Sunday, April 30, 2023

Moscow Seeks to Play Down Problems of Ethnic Kazakhs in China

Paul Goble

            Staunton, Apr. 26 – As in Soviet times, Moscow is seeking to downplay the problems ethnic Kazakhs face in China lest their problems lead to more outmigration of Kazakhs from China and increased tensions not only between Kazakhstan and China but also between Kazakhstan and Moscow.

            In the 1960s and 1970s, approximately 11,000 ethnic Kazakhs came from China to Kazakhstan every year, although Moscow seldom said anything about that. Since 1991, approximately one-third of the 1.1 million ethnic Kazakhs who returned to Kazakhstan from abroad came from China.
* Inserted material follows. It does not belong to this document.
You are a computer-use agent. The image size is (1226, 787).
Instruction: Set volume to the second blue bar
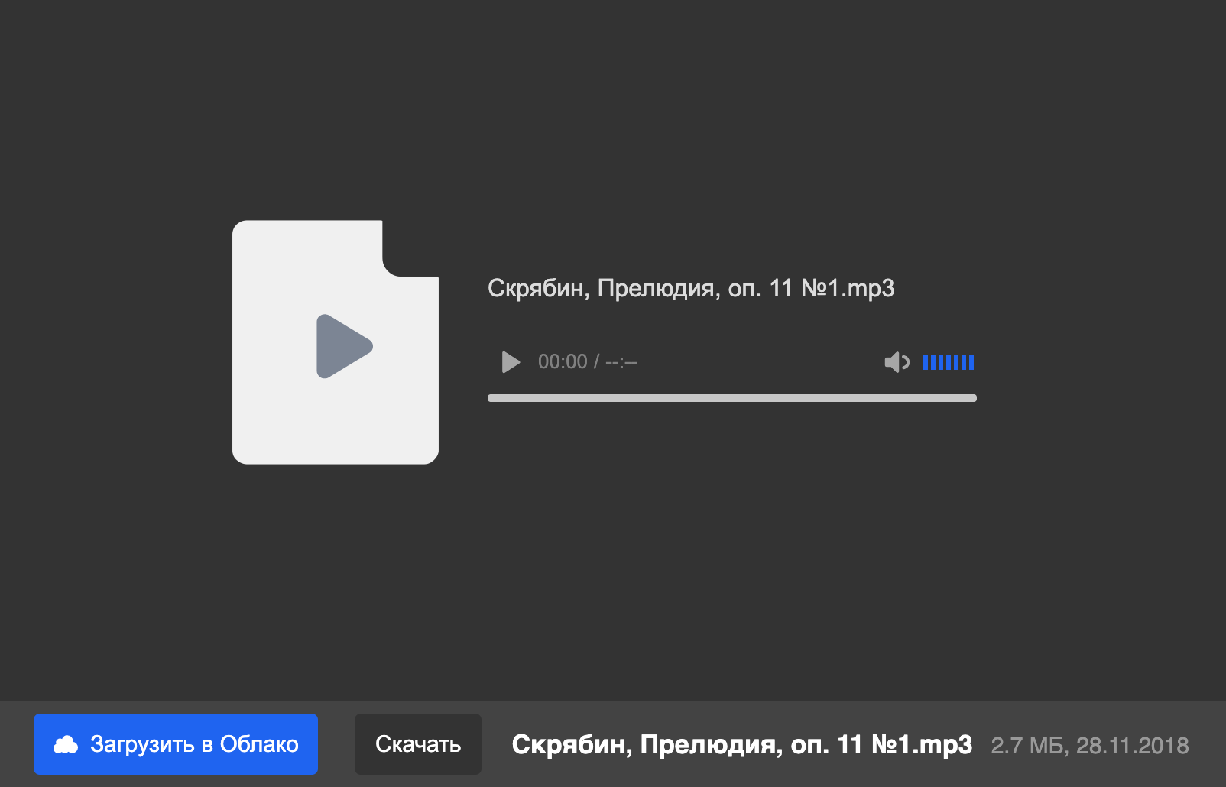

            So far this year, the share of ethnic Kazakhs who have returned to China is running at only half the rate it was, with 16.3 percent of all returnees to Kazakhstan coming from there. But that dip may be seasonal (rus.azattyq-ruhy.kz/society/48011-iz-kakikh-stran-v-kazakhstan-pribyvaiut-kandasy).

            However that may be, Moscow is concerned about signs that the situation of ethnic Kazakhs in China is having an increasing impact on Kazakhstan because of concerns that their co-nationals in China are being subject to intense pressure to learn Chinese and other forms of Sinification.

            The latest manifestation of this Russian concern comes from Moscow commentator Aleksey Baliyev who says that any fears Kazakhstan has are the product of Western efforts to drive a wedge between Kazakhstan, on the one hand, and China and Russia, on the other (vpoanalytics.com/2023/04/24/kazahi-v-kitae-mezhdu-integratsiej-yazykovoj-assimilyatsiej-i-migratsiej/).

            Baliyev concedes that the ethnic Kazakhs in China are being subject to Sinification but argues that their language rights are nonetheless being protected and that Kazakhstan should not view what Beijing is doing as a threat to itself but rather as a means to further integrate the ethnic Kazakhs into Chinese society.

            That argument is unlikely to impress many Kazakhs, but it may impress many who analyze what is going on in Central Asia with regard to China – and, indeed, it is entirely possible that Baliyev and other Moscow writers are more concerned about their judgments than they are about those of the Kazakhs.